» **Problem to work on**
The answer must consist solely of the lines from the one containing "Given: Expand the 打开 (Open) dropdown arrow" to the end of the entries below, repeated exactly.

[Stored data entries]
=== Section Start ===
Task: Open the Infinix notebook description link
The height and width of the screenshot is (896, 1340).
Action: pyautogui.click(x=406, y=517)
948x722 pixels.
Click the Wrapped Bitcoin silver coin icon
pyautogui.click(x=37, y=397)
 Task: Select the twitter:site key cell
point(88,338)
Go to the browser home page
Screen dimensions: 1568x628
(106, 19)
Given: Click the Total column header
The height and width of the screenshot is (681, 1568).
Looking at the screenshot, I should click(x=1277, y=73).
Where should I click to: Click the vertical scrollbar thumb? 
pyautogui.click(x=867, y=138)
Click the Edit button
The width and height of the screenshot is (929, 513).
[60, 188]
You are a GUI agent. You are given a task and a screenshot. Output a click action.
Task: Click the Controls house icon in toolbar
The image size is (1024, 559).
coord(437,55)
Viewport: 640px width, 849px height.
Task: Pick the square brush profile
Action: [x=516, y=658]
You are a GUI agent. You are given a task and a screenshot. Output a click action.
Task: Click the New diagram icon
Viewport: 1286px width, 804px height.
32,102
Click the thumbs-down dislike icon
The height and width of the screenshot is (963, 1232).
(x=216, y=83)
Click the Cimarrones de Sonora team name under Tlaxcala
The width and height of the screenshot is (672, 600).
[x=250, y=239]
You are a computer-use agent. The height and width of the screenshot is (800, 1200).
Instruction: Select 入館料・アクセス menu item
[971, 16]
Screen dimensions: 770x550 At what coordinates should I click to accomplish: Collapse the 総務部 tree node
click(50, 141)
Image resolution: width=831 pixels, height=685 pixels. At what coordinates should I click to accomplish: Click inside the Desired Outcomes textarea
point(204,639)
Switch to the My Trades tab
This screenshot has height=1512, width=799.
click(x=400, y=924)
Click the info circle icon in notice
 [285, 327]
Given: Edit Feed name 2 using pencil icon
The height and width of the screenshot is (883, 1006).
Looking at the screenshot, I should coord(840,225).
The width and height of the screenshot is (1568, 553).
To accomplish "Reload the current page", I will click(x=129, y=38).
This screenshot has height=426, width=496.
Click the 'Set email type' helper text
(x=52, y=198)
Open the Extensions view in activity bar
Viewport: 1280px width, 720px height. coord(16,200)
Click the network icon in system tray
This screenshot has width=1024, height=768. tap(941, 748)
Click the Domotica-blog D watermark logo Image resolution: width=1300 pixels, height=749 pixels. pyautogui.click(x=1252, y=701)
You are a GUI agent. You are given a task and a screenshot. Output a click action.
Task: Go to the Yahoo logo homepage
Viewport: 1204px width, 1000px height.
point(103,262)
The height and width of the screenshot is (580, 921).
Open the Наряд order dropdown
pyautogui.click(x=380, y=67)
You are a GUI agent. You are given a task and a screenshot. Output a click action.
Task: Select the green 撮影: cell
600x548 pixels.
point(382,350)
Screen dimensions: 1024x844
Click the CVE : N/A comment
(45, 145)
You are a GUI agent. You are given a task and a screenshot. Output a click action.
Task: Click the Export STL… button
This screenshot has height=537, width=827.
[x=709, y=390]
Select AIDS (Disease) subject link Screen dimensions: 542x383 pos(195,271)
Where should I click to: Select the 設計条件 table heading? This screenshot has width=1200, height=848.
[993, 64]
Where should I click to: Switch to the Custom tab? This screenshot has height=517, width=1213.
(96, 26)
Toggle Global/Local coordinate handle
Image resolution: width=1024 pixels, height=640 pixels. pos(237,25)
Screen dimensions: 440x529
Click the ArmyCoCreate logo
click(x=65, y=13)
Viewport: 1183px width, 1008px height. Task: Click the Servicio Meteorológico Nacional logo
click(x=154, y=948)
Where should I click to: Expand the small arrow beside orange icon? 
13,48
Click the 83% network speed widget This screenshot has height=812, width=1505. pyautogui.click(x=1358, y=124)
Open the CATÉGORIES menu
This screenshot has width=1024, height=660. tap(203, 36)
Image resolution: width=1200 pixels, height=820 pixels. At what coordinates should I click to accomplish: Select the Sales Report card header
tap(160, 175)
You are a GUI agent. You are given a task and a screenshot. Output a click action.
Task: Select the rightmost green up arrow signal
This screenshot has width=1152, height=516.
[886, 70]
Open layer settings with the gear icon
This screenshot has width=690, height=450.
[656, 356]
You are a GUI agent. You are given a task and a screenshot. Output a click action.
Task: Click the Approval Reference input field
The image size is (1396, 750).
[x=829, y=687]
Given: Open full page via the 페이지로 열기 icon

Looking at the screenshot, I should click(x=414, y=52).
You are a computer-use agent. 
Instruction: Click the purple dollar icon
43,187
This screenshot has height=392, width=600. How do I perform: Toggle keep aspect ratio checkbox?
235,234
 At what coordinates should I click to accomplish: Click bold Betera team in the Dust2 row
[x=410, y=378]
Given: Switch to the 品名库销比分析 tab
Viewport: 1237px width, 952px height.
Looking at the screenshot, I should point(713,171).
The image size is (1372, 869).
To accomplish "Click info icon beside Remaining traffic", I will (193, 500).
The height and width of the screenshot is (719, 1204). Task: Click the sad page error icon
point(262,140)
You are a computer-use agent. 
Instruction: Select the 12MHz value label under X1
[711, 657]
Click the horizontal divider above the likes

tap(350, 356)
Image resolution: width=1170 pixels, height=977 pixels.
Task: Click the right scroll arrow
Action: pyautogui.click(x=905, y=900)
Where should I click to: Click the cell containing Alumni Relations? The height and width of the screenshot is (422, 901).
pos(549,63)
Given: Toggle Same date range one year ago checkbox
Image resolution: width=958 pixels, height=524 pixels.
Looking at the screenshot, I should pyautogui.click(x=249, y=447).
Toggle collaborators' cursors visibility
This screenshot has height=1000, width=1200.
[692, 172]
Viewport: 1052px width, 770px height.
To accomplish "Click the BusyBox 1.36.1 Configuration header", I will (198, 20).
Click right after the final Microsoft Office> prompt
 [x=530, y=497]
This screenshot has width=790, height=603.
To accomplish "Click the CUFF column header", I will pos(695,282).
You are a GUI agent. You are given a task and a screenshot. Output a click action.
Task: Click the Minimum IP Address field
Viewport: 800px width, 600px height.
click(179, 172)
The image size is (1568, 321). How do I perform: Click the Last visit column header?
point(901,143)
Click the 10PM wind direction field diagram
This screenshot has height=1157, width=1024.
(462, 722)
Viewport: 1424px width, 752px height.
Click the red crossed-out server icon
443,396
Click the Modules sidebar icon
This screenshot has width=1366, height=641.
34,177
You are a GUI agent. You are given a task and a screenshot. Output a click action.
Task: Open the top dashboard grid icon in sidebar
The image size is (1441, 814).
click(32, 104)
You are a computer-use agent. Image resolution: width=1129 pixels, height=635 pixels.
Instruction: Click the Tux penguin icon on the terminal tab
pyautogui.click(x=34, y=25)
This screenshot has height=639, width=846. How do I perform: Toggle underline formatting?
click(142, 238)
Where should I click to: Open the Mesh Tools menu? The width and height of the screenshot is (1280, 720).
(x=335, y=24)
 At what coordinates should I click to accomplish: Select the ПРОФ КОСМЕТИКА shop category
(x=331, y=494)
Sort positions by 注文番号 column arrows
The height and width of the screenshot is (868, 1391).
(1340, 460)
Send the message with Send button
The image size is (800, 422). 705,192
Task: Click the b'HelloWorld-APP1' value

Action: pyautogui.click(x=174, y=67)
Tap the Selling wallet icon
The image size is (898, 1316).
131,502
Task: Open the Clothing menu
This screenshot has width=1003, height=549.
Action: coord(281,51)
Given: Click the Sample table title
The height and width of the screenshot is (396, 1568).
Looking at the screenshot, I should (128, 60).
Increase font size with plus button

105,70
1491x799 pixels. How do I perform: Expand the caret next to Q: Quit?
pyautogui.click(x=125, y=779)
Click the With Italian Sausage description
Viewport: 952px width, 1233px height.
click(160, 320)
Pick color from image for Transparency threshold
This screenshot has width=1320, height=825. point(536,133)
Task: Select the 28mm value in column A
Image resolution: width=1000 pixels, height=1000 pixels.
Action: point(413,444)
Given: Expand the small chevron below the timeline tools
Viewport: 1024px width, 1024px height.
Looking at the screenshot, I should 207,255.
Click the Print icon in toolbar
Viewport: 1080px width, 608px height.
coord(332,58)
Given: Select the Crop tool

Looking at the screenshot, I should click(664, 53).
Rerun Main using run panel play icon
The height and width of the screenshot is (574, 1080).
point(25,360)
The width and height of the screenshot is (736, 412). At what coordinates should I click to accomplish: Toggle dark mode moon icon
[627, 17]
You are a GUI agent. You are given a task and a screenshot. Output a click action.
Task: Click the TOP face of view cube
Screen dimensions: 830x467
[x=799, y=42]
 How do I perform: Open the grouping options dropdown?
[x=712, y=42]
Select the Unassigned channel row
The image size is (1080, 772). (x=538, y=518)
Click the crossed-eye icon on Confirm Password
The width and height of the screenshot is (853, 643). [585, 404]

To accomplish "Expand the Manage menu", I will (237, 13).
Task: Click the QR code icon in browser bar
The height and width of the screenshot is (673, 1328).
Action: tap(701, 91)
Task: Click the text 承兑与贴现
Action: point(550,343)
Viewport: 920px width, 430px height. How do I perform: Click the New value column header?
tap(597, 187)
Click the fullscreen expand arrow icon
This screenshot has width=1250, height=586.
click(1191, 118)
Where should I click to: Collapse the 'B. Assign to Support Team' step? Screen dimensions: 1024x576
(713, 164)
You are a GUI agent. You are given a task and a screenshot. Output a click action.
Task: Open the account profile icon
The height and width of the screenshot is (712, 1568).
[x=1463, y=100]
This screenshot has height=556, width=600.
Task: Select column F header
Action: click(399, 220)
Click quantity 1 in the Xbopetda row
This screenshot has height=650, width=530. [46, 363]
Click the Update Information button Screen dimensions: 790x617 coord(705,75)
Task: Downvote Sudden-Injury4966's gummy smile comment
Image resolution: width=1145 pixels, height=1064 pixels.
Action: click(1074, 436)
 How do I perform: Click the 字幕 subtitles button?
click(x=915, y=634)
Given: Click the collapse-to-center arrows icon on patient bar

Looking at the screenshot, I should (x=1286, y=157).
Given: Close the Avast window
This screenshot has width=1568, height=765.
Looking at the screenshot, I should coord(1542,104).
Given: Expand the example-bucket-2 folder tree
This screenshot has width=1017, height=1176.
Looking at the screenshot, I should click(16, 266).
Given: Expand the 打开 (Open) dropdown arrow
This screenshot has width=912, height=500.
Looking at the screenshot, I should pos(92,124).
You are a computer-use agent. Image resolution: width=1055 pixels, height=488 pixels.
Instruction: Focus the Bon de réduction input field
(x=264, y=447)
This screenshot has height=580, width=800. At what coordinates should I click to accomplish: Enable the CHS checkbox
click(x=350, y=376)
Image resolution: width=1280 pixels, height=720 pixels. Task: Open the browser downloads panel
=== Section End ===
» **Task response**
Given: Expand the 打开 (Open) dropdown arrow
This screenshot has width=912, height=500.
Looking at the screenshot, I should pos(92,124).
You are a computer-use agent. Image resolution: width=1055 pixels, height=488 pixels.
Instruction: Focus the Bon de réduction input field
(x=264, y=447)
This screenshot has height=580, width=800. At what coordinates should I click to accomplish: Enable the CHS checkbox
click(x=350, y=376)
Image resolution: width=1280 pixels, height=720 pixels. Task: Open the browser downloads panel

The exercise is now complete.